Exercise objective => Reproduce only the lines that begin at the line with "How do I perform: Click the 8,986.75" and run to the end of the entries; omit every picture.

[Stored data entries]
*** Begin section ***

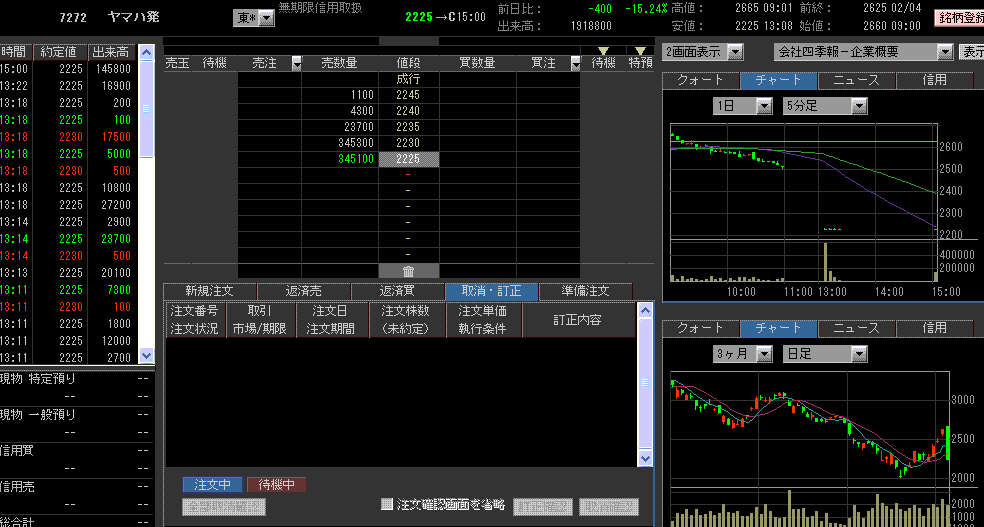Expand the 会社四季報－企業概要 dropdown
Viewport: 984px width, 527px height.
tap(944, 51)
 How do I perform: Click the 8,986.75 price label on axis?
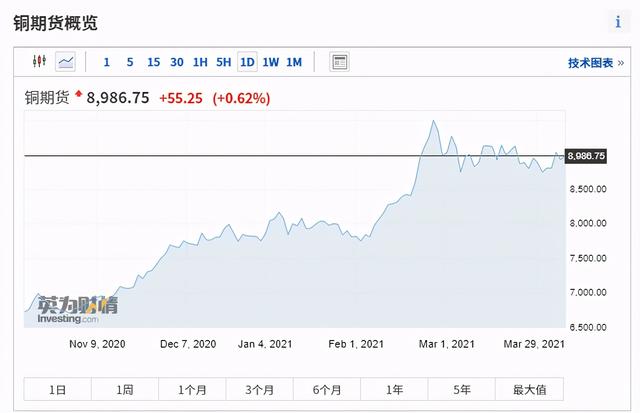coord(586,156)
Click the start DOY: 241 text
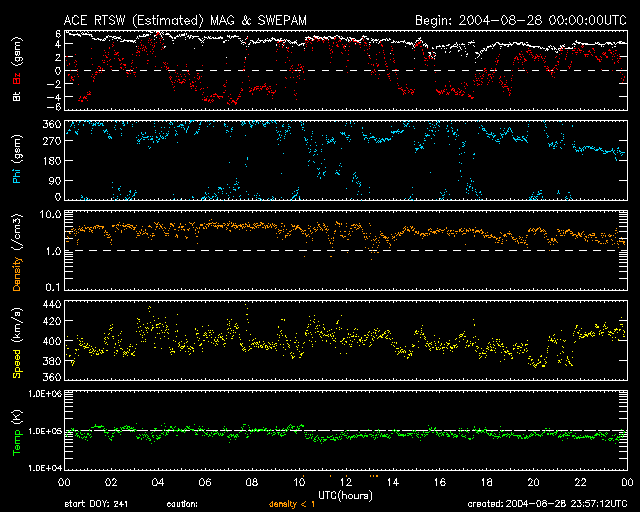Image resolution: width=640 pixels, height=512 pixels. [97, 504]
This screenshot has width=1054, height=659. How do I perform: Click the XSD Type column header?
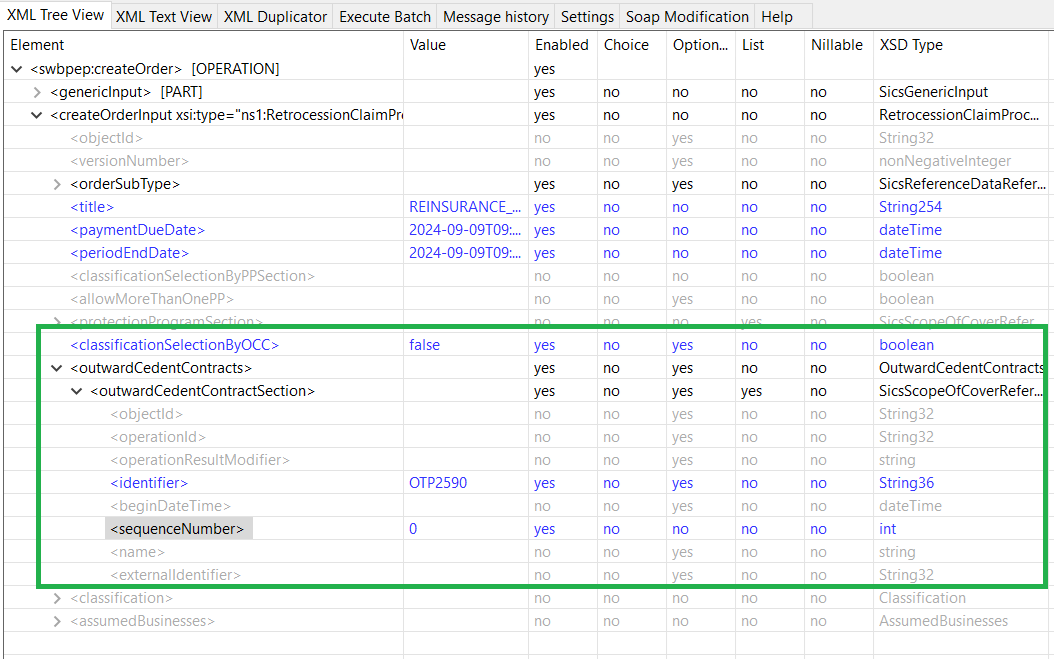tap(910, 45)
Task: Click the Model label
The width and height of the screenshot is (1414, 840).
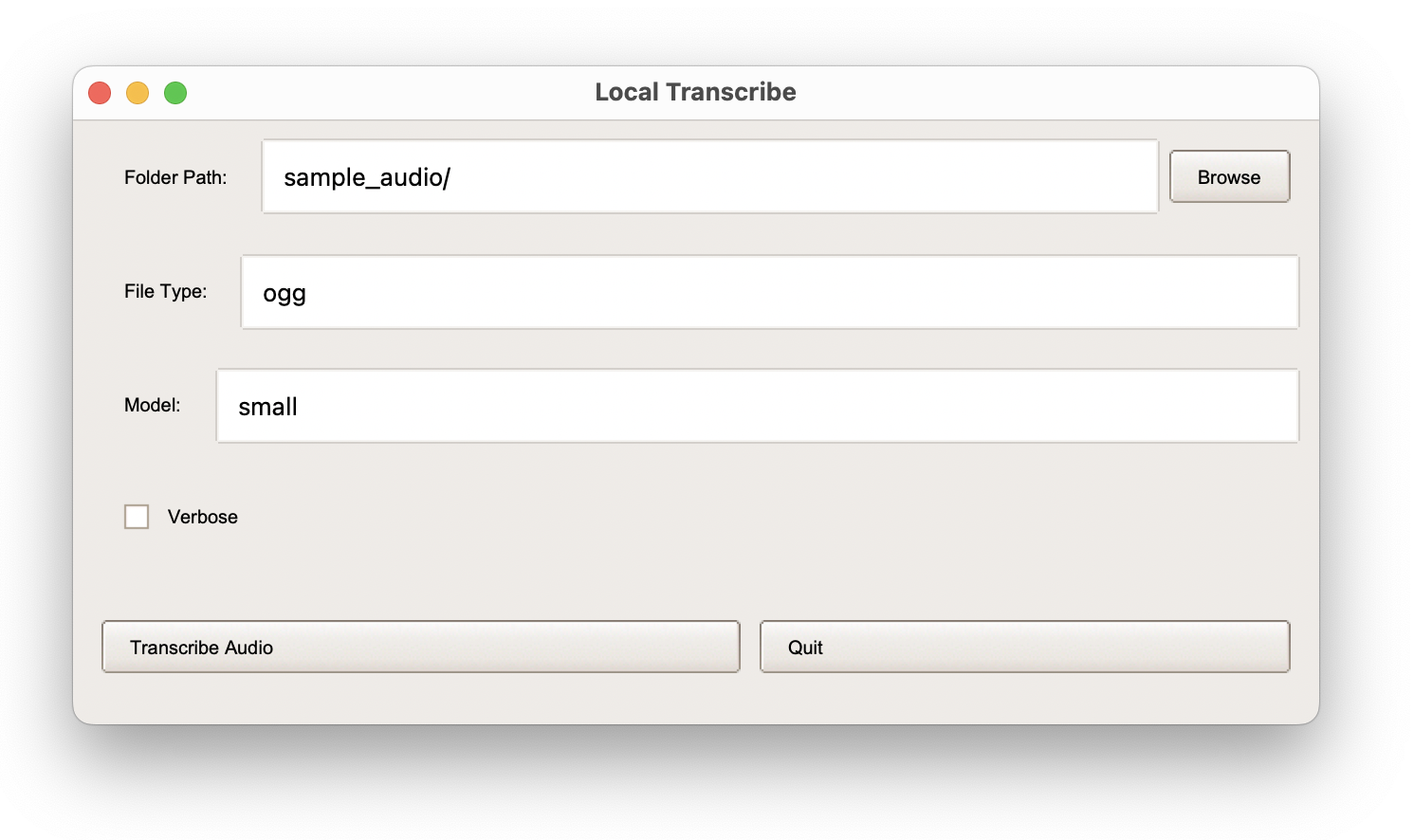Action: click(x=155, y=405)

*** End section ***

Exercise output =>
 How do I perform: Click the 8,986.75 price label on axis?
coord(586,156)
Click the start DOY: 241 text
Image resolution: width=640 pixels, height=512 pixels. [97, 504]
This screenshot has width=1054, height=659. How do I perform: Click the XSD Type column header?
tap(910, 45)
Task: Click the Model label
The width and height of the screenshot is (1414, 840).
Action: click(x=155, y=405)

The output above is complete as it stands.